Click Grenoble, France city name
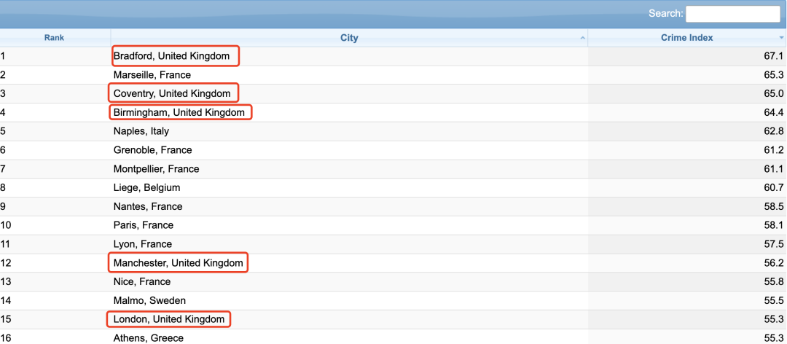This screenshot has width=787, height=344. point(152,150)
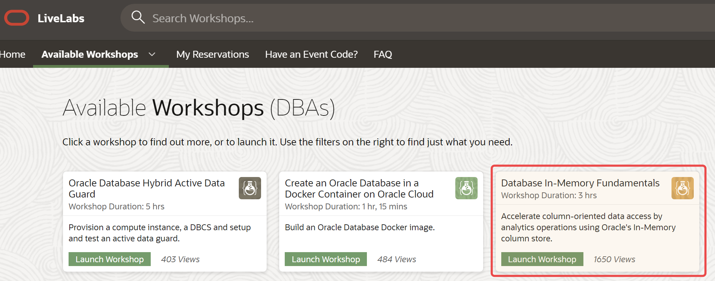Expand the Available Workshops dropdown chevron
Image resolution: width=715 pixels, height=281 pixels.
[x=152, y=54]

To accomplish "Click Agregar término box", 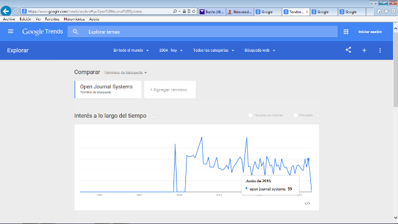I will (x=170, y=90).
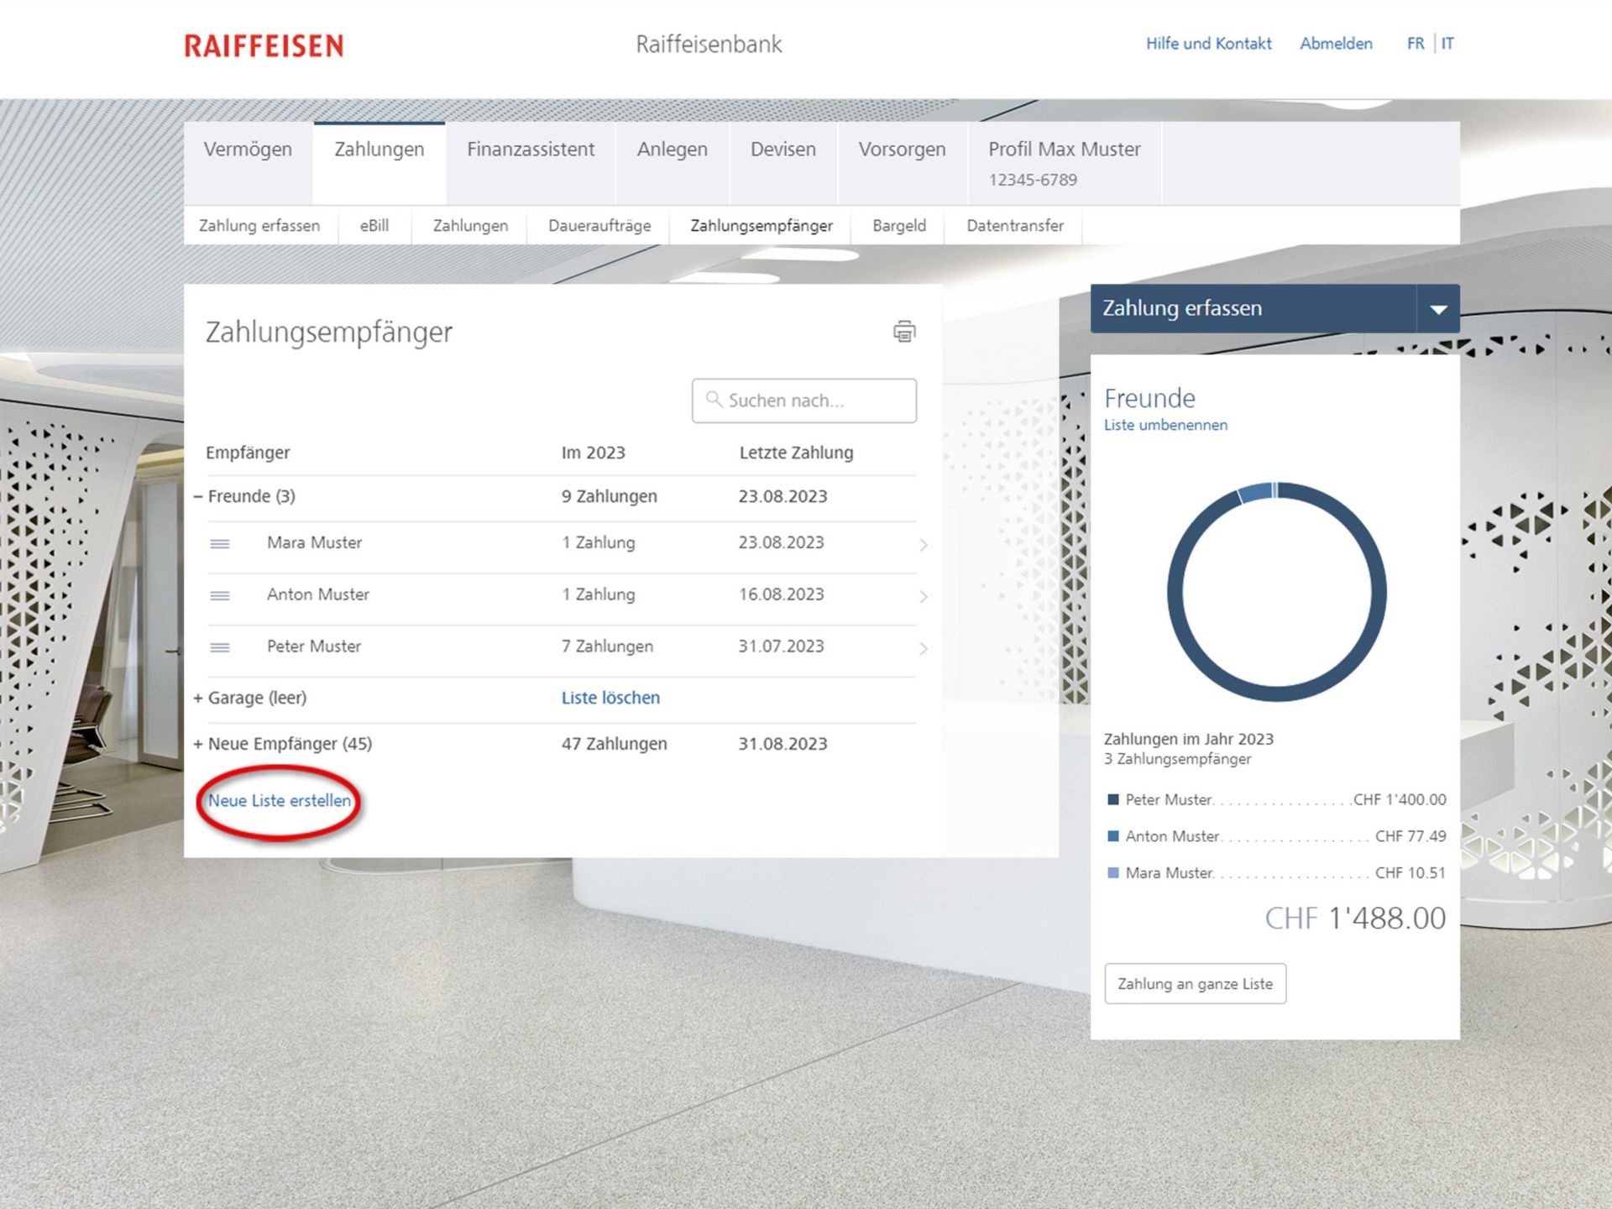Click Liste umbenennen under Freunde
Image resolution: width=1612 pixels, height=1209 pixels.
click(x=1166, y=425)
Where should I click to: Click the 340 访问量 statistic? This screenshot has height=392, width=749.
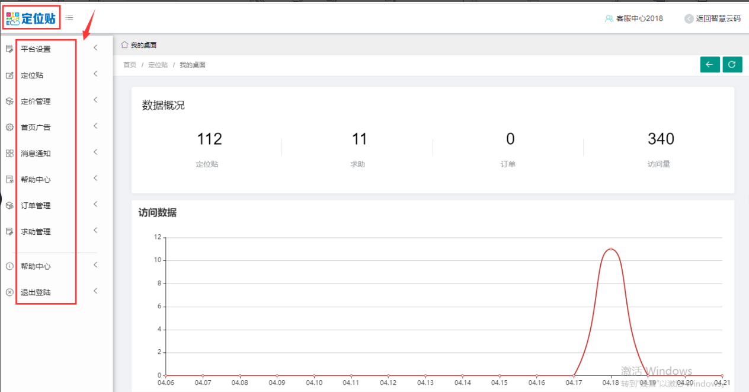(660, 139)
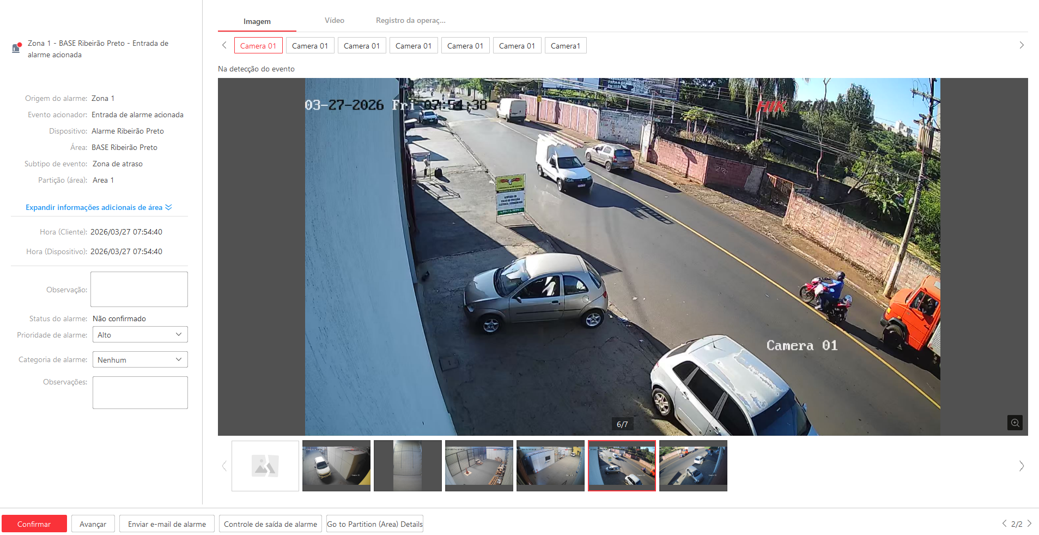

__________________________________________________

Written instruction | Arrange the material, starting at the line that contains "Where should I" and ending at the end of the material, as a two-column CSV with the headers "text" and "result". Write one quoted row per entry, replace line breaks with spaces, and leave the pictures out.

Reply to the task |
text,result
"Where should I click to: Click the 340 访问量 statistic? This screenshot has height=392, width=749.","(660, 139)"